> **Extrait du texte**
Retour sur les faits
Ce vaisseau, dont la construction a été lancée en 1999 dans le cadre d’un programme de la NASA, a ensuite été confié à l’agence de recherche militaire américaine (DARPA) puis plus récemment à l’armée de l’air américaine. Depuis sa première mission en 2010, l’appareil suscite de nombreuses interrogations et les spéculations vont bon train. Pour certains, X-37B ferait parti de la course à l’armement spatial engagé depuis la Guerre froide entre les USA et la Russie et maintenant la Chine. D’après le site Atlantico « le gouvernement russe accus[e même] les États-Unis de militariser l'espace en y envoyant le X-37B, une version réduite de la navette spatiale, agile et modulable, contrôlée à distance ».
Quelques éléments sur la course à l’armement dans l’espace
Le terme de militarisation de l’espace apparaît dans les années 1960 dans le cadre de la Guerre froide et de la course à l’espace. Dès cette époque, les Etats-Unis et l’URSS développèrent des satellites d’observations dans un cadre parfaitement licite puisqu’au-delà de 80 kilomètres d’altitude, les frontières n’ont plus d’existence légale.
A l’origine, les satellites n’avaient qu’une utilité de renseignement et d’observation. Mais la question de "l’arsenalisation" de l’espace s’est vite posée lorsqu’en 1962, les Etats-Unis réalisèrent un essai nucléaire à 400 km d’altitude appelé Starfish Prime. Tandis que de 1968 à 1982, l’URSS testa ses « Isterbitel » c’est-à-dire les « satellites tueurs » : il ne s'agissait plus d'une simple utilisation de l'espace à des fins militaires (l'observation et les communications), mais de l'envoi d'armes dans l'espace.

> **Données fournies**
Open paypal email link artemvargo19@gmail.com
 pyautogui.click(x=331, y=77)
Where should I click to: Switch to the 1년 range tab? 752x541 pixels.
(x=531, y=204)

> **Consigne**
D'après l'extrait sur le X-37B, répondez brièvement :
1. En quelle année la construction du vaisseau a-t-elle été lancée ?
2. Au-delà de quelle altitude les frontières n'ont-elles plus d'existence légale ?
3. Quel nom portait l'essai nucléaire réalisé par les États-Unis en 1962 ?
Les lignes n'entrent pas en jeu ici.

> **Réponse attendue**
1. En 1999.
2. Au-delà de 80 kilomètres.
3. Starfish Prime.